Doug Bartlett, a second grade teacher at Washington Irving Elementary School, was suspended for four days after administrators determined the tools he used for visual aids endangered students.
In 2011 Bartlett was teaching a mandated course on “tools.” He showed students several tools that he used in his classroom including wrenches, screwdrivers, pliers, a box cutter, and a small pocketknife. He explained how the tools were used and kept the items secured in a tool box.
“The visual aids were used in an effort to facilitate student understanding and remembrance of the curriculum,” the lawsuit states. “As he displayed the box cutter and pocketknife, Plaintiff specifically described the proper use of these tools.
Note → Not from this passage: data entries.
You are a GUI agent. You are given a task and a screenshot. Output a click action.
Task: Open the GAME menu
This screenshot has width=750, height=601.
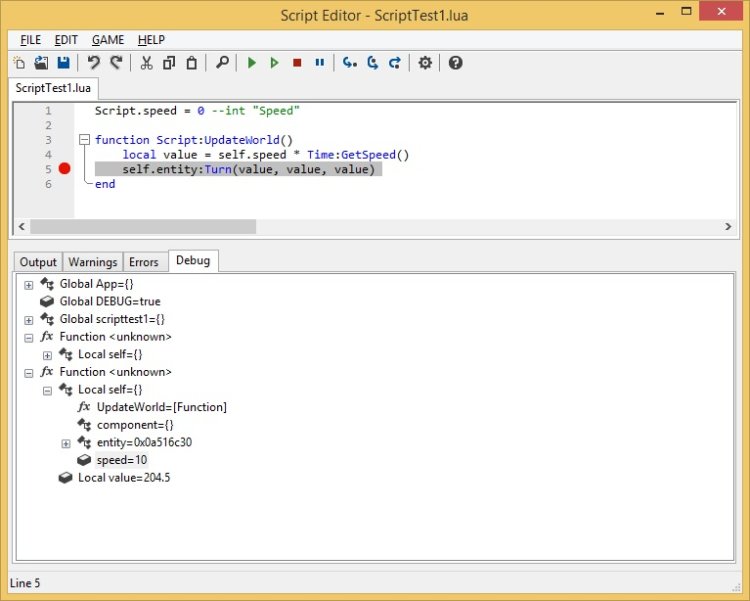108,40
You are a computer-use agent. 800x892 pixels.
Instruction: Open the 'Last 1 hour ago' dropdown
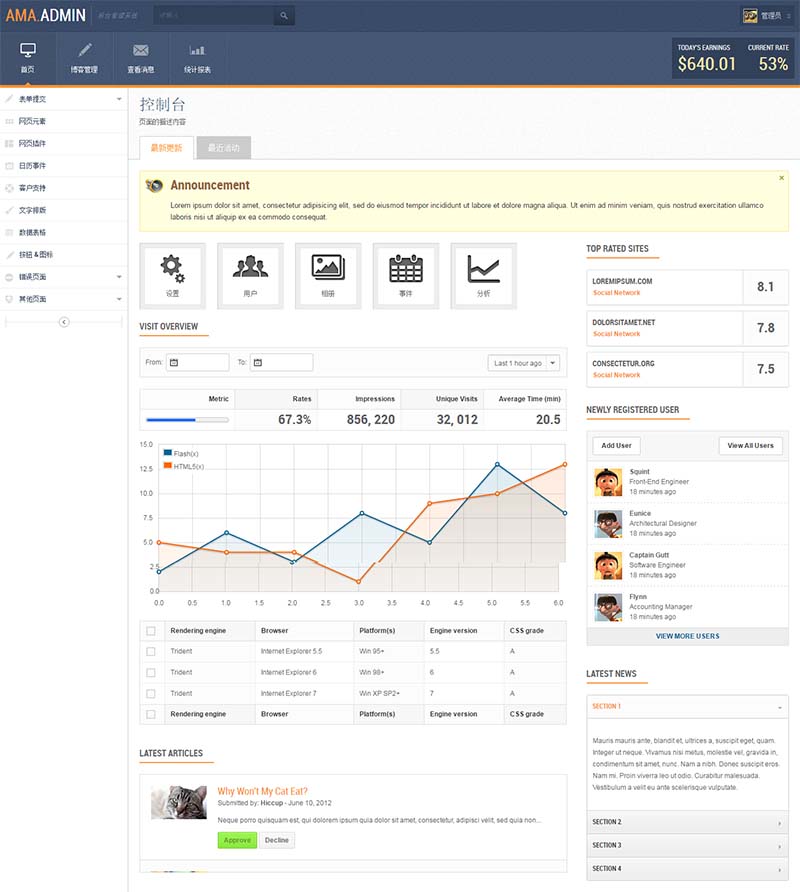tap(524, 363)
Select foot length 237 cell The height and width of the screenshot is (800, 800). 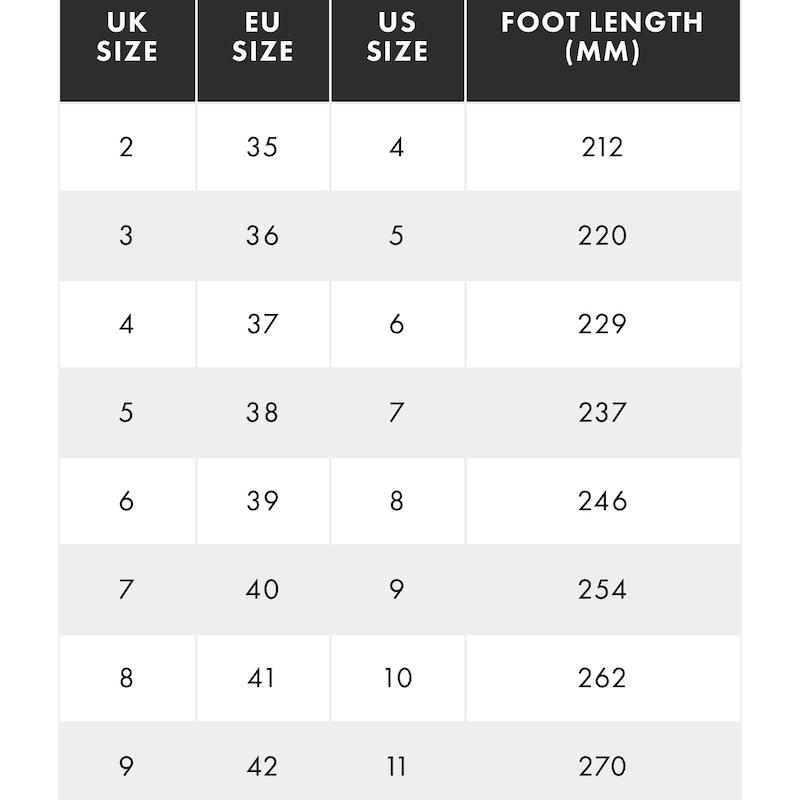point(603,412)
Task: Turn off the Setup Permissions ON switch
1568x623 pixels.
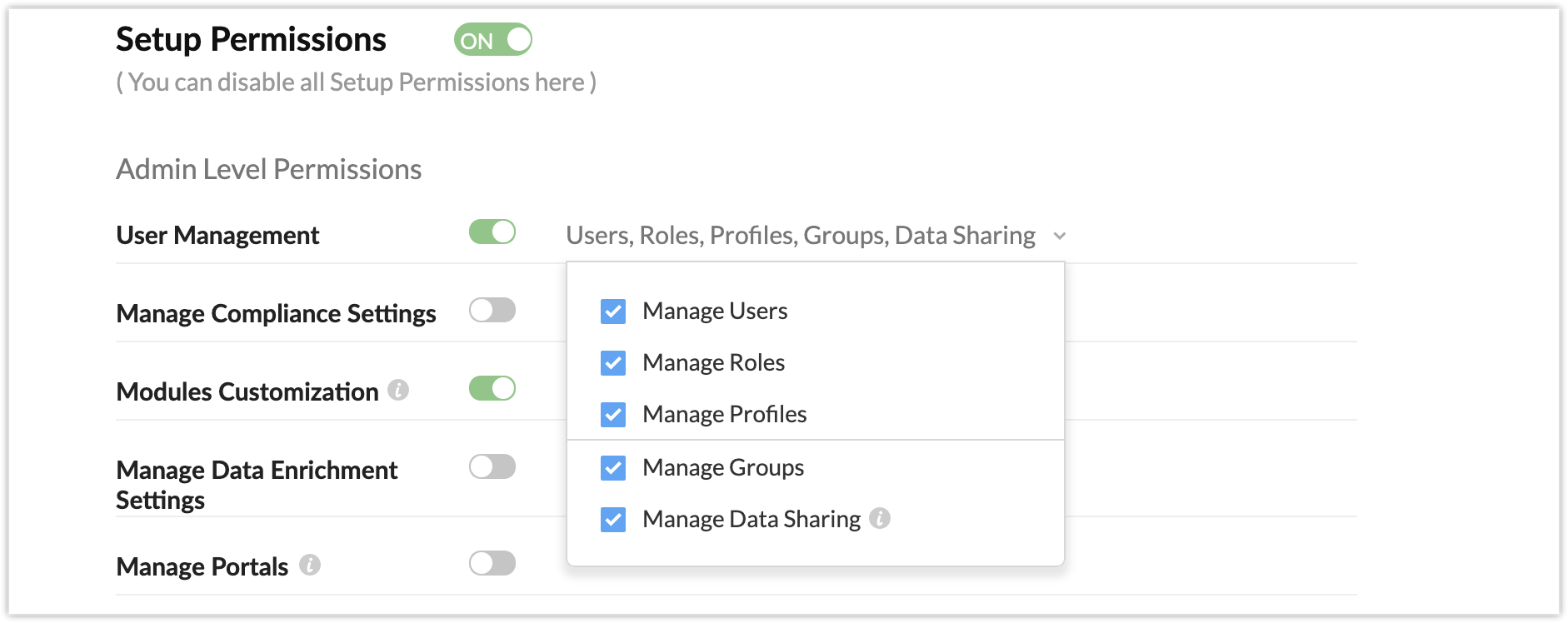Action: coord(492,40)
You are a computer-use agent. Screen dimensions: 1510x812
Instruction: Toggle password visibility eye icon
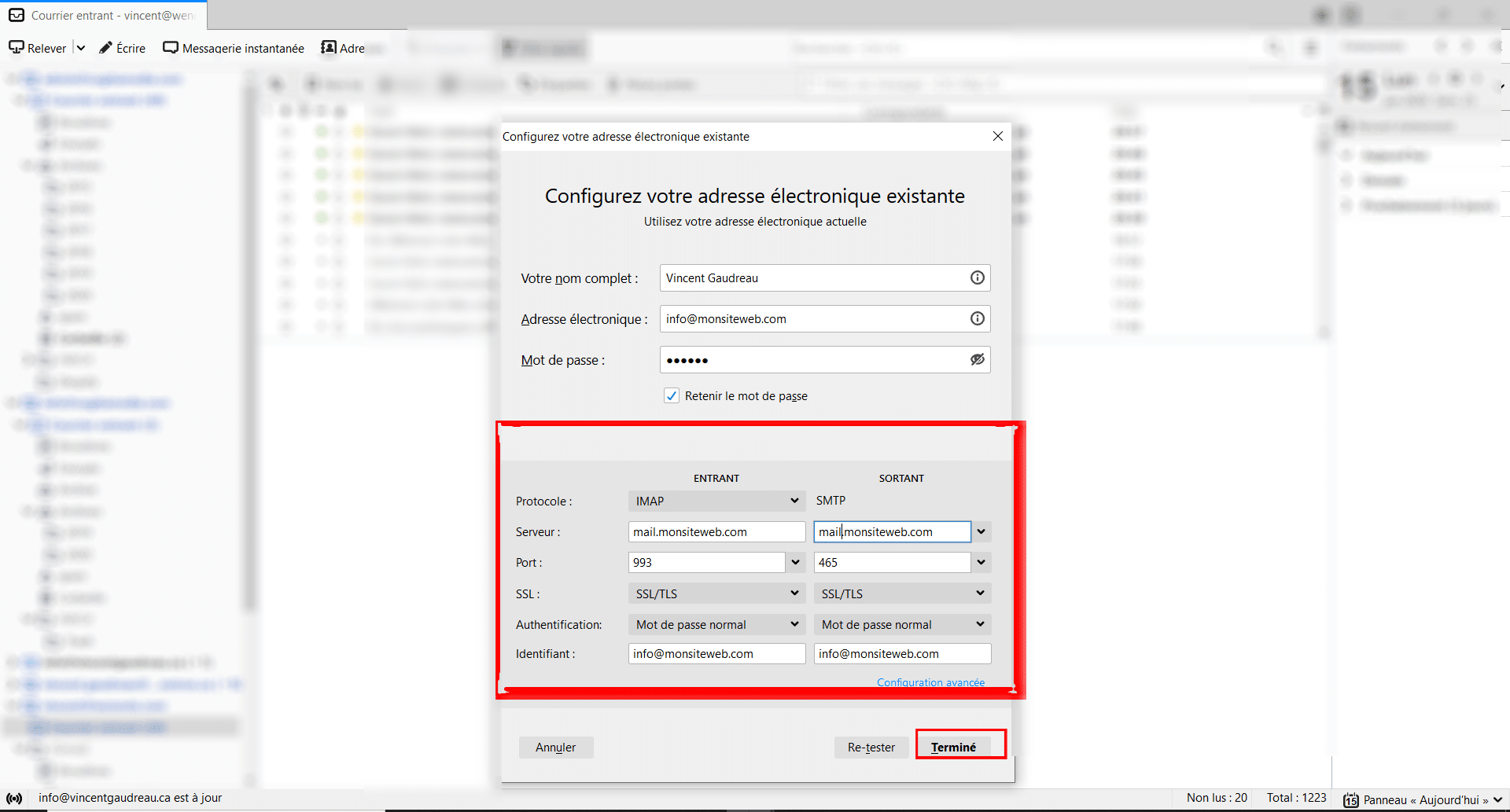pyautogui.click(x=977, y=359)
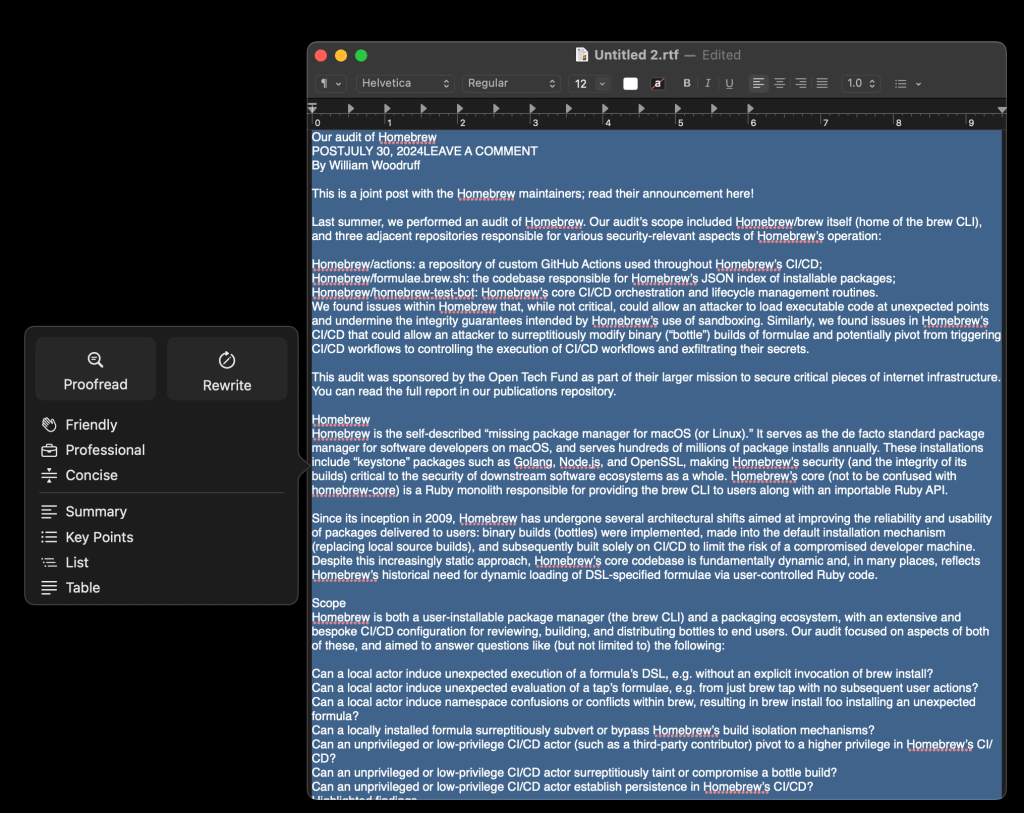Select the Concise option
The width and height of the screenshot is (1024, 813).
tap(91, 475)
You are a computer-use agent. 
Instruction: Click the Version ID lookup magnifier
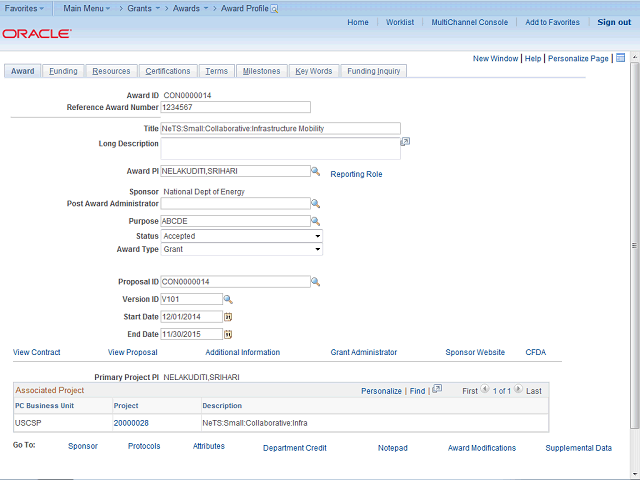pos(227,299)
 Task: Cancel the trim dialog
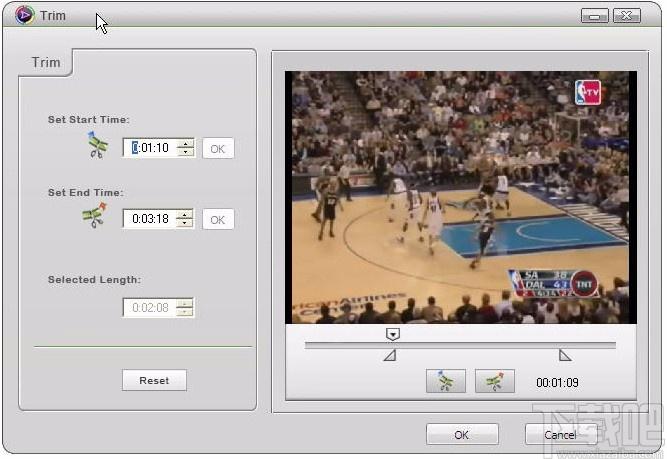561,434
Neither of these items was made available to the students.”
Several days later, the 17-year veteran teacher received a notice that he was under investigation for possessing, carrying, storing and using a weapon – and for negligently supervising children. He was then suspended four days without pay.
John Whitehead, president of The Rutherford Institute, filed a federal lawsuit on Bartlett’s behalf claiming his civil rights were violated.
“This school district’s gross overreaction to a simple teaching demonstration on basic tools such as wrenches and pliers underscores exactly what is wrong with our nation’s schools,” Whitehead said. “Education truly suffers when school administrators exhibit such poor judgment and common sense.”
A spokesman for the City of Chicago School District 299 did not return calls seeking comment.
Whitehead said Bartlett is the victim of a zero tolerance policy “run amok.”
The lawsuit claims the teacher had no idea that he could be subjected to disciplinary action for possessing common household tools in a classroom discussion that was mandated by the district.
Bartlett wants his record expunged as well as a financial settlement.